Huele a salitre y a algas en esta playa, todavía no he perdido la capacidad de asombro y me siento como Charlton Heston deteniendo su caballo frente a la estatua de libertad enterrada bajo la arena, confuso como el tráfico de El Cairo al darse cuenta de que ha viajado para nada pues todavía sigue en el punto de partida.

La brisa marina nocturna trae ecos musicales que no me aportan nada, mi alma necesita canciones que puedan curar a los heridos, busco letras que me duelan pero que con el paso de los años y al volverlas a escuchar pueda decir por fin, canción superada.
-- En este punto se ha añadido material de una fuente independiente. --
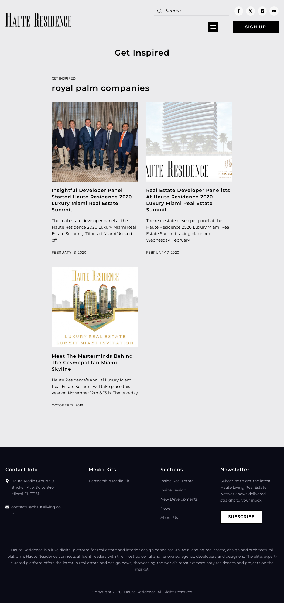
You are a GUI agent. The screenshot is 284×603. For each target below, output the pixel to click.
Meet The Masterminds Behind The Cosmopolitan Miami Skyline (92, 362)
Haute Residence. (140, 592)
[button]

La vida son momentos y mucha gente ni siquiera se da cuenta cuando está en uno de ellos, y la felicidad son precisamente esos en los que no está pasando nada malo y eliges tu destino sin que nada ni nadie te lo imponga. Por eso no entiendo a los que, en vez de intentar al menos dejar un buen recuerdo como el teniente John Dunbar, intentan apagar la luz del otro para que brille la suya propia, malviven y van dejando cadáveres a su paso como el gran tiburón blanco.